Para tentar melhorar a imagem das obras, o Ministério do Trabalho do Qatar criou uma seção em sua página na internet dedicada a propagandear as reformas na área trabalhista.

Em julho, o ministério baixou um decreto com normas que em outros países seriam consideradas de praxe, mas que para a realidade local são saudadas como marcos.

Uma delas diz que o "o empregador é obrigado a emitir um contrato com o trabalhador antes da sua chegada ao país, nas mesmas condições que foram aceitas pelo funcionário, além de fornecer acomodação e refeições".

Outro item afirma que os direitos do empregador perdem a validade caso haja agressão ao funcionário ou quebra de condições previamente estabelecidas.

As mudanças anunciadas foram elogiadas pela Organização Internacional do Trabalho, que as saudou "calorosamente".

Mas não convenceram entidades que denunciam os maus tratos a trabalhadores.

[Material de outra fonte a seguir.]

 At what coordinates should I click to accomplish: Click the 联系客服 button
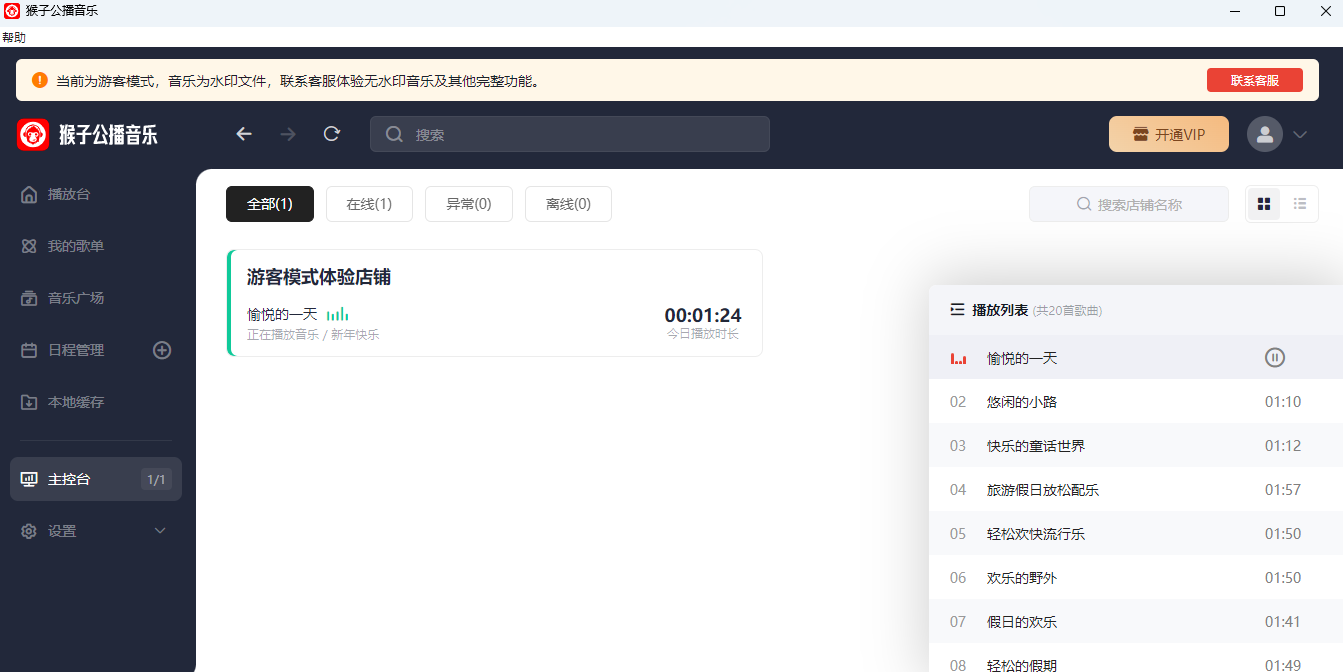click(x=1255, y=80)
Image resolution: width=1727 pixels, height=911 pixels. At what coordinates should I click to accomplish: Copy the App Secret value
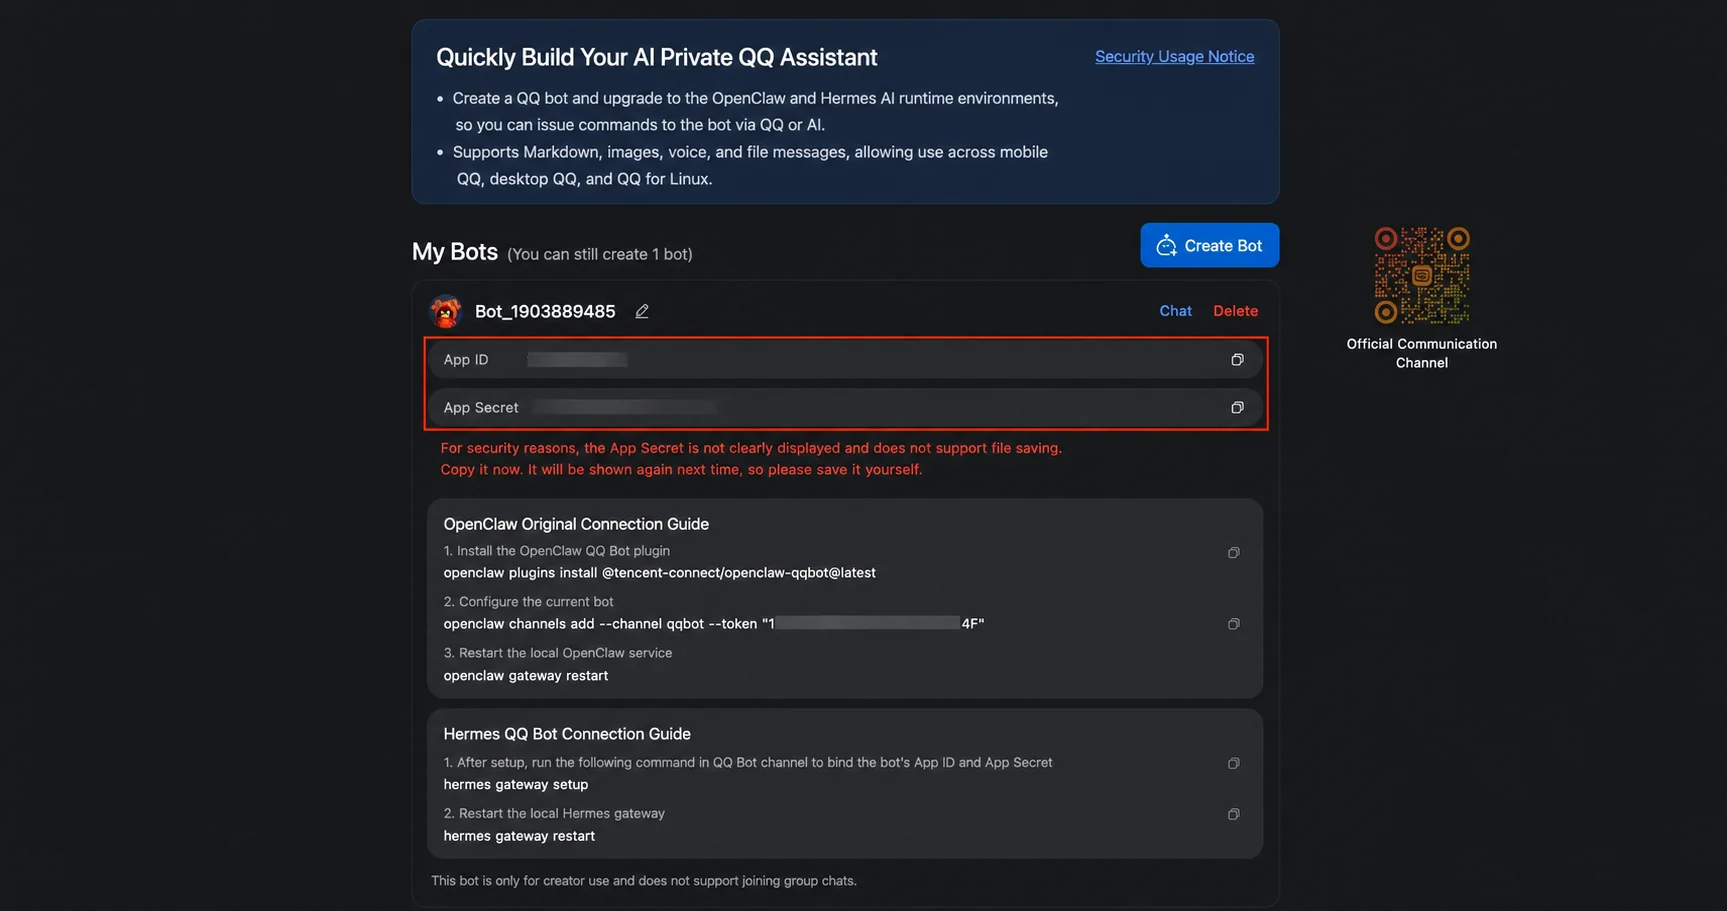pyautogui.click(x=1237, y=408)
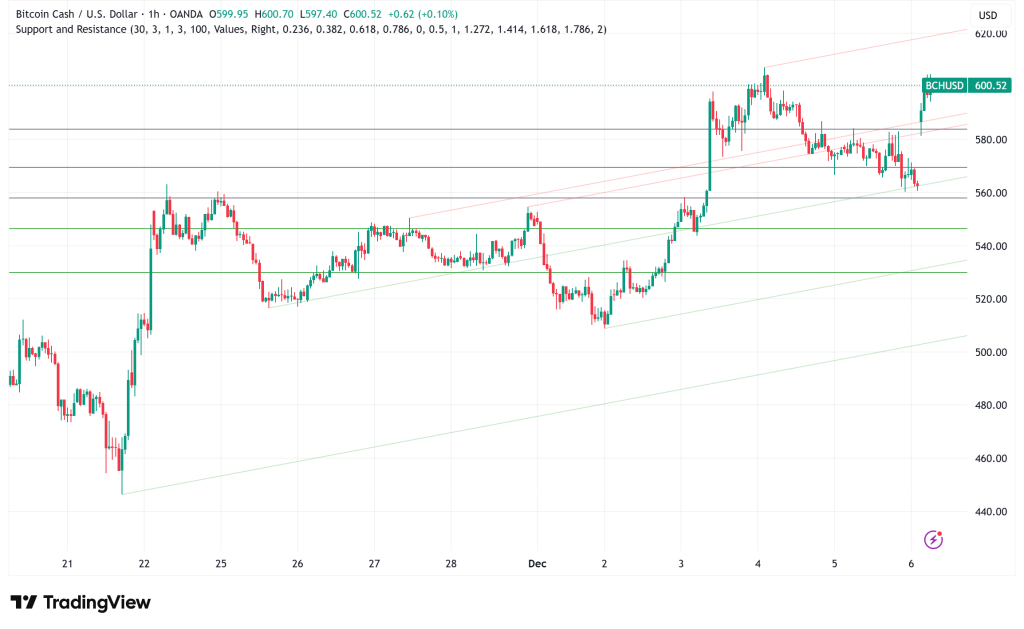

Uma das mais influentes, a Human Rights Watch, chamou as reformas de "decepcionantes".

"Mesmo que o governo do Qatar introduzisse inteiramente as reformas prometidas, não significaria o fim do sistema de exploração", disse Hiba Zayadin, pesquisadora da ONG, à agência Associated Press.

Segundo ela, os trabalhadores seguem amarrados a seus empregadores em termos legais e podem ser presos e deportados se deixarem seus empregos sem permissão.